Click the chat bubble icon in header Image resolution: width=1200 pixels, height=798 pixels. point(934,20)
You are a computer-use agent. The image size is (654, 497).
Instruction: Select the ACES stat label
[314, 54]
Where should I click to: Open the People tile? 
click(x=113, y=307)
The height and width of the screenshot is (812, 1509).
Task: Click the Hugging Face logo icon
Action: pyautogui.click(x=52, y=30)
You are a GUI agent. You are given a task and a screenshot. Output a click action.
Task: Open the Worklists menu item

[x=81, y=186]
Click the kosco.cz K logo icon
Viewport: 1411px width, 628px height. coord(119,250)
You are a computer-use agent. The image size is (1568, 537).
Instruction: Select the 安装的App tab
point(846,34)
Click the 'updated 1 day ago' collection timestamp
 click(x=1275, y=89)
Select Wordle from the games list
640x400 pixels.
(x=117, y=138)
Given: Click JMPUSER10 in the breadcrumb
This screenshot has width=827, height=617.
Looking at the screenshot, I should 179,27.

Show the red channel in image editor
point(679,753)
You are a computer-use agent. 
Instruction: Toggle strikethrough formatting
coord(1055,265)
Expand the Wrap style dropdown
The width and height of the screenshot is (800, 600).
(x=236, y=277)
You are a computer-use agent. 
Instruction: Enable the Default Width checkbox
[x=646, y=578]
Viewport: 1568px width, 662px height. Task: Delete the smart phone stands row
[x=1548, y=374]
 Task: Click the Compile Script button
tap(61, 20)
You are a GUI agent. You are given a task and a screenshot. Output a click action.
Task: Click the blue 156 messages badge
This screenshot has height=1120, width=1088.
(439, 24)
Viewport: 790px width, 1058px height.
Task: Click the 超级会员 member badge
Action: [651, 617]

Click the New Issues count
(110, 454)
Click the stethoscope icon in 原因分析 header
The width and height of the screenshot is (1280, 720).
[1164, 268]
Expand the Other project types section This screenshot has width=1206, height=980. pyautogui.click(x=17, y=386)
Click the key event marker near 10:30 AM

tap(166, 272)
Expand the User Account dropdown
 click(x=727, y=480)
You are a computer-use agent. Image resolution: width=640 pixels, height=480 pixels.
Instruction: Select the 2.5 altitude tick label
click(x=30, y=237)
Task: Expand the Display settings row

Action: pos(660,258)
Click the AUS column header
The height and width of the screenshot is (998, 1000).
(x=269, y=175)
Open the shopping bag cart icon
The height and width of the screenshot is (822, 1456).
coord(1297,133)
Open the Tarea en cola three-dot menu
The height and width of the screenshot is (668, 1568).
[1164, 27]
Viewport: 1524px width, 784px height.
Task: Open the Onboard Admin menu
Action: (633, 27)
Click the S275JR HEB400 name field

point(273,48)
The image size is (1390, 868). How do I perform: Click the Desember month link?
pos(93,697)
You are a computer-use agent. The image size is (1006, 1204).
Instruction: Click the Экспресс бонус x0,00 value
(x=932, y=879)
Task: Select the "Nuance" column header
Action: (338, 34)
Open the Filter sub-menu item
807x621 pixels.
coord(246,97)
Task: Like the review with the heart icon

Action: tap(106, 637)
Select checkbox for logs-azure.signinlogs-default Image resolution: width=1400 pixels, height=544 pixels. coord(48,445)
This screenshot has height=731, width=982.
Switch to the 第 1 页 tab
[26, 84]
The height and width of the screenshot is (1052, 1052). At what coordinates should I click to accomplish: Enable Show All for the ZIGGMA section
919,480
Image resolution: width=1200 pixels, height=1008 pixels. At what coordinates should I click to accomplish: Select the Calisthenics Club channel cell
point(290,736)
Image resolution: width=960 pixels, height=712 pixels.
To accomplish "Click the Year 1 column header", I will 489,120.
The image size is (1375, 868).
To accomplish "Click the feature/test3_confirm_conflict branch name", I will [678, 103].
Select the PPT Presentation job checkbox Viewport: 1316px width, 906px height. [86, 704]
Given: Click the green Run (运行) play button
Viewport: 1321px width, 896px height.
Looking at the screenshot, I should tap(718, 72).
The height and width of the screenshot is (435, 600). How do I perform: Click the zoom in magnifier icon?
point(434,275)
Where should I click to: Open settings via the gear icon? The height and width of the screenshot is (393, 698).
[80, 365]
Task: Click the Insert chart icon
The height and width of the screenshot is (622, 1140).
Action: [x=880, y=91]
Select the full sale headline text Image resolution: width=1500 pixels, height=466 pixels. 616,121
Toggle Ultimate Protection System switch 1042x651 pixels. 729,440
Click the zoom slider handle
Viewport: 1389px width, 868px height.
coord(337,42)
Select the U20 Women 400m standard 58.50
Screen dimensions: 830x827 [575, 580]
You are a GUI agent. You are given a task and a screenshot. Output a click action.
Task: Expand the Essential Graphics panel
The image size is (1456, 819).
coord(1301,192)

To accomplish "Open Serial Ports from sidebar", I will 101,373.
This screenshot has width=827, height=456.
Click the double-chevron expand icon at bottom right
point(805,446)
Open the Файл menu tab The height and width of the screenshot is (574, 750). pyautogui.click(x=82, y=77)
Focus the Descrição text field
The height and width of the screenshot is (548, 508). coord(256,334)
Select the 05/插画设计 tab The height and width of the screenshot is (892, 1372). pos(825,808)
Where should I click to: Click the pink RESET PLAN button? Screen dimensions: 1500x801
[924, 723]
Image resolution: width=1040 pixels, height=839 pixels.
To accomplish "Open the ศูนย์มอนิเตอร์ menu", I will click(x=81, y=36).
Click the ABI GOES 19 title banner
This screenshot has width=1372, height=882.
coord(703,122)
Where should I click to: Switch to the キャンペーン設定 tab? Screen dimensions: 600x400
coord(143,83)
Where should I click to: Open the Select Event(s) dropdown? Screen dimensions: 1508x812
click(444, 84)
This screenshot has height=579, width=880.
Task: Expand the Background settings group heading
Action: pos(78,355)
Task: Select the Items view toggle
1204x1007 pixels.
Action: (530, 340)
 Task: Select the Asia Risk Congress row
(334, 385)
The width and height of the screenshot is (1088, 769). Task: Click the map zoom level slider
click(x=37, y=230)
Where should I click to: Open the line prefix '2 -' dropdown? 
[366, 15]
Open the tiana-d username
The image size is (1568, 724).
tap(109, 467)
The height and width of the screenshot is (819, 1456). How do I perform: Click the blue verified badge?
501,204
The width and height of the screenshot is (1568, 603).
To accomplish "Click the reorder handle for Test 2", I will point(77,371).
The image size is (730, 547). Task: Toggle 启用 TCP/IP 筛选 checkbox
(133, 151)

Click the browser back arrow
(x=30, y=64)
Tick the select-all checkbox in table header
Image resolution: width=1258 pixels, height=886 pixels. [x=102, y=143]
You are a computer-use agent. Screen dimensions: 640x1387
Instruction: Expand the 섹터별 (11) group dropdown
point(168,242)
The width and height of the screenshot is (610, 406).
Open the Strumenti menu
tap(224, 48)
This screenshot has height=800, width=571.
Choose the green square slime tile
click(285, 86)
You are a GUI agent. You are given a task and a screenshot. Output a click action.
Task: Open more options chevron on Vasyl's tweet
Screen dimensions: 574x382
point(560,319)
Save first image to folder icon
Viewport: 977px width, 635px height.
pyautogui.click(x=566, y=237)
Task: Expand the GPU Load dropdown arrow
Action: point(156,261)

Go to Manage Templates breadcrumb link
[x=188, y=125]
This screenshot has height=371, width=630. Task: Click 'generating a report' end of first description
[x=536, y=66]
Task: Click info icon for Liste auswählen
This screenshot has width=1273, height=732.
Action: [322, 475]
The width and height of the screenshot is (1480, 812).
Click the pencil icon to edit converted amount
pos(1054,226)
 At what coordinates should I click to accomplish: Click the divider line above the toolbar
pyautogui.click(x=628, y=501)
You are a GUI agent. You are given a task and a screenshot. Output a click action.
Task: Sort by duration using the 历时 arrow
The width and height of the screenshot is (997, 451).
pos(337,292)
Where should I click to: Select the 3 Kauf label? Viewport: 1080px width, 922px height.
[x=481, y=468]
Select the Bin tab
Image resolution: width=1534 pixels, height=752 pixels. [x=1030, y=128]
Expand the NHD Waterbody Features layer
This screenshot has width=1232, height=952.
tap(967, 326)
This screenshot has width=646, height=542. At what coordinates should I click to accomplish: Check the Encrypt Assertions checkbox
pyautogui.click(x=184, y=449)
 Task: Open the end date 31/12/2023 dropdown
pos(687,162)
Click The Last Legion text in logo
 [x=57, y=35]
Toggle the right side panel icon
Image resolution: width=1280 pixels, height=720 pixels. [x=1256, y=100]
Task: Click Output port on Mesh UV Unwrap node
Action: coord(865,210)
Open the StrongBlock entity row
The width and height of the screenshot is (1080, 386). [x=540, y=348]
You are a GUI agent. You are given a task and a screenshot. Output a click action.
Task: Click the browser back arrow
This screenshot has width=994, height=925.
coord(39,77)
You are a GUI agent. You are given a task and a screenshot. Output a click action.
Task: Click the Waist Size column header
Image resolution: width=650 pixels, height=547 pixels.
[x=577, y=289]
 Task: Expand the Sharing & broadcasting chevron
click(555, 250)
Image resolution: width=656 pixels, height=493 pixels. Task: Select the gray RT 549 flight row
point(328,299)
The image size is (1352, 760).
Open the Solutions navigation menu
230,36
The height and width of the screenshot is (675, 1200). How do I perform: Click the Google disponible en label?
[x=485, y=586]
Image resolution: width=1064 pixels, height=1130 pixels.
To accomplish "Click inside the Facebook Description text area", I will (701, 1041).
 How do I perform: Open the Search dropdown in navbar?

#### Goal:
Count the lines in the material above that contain the string "field", and reply with the number alone.

#### Task solution:
2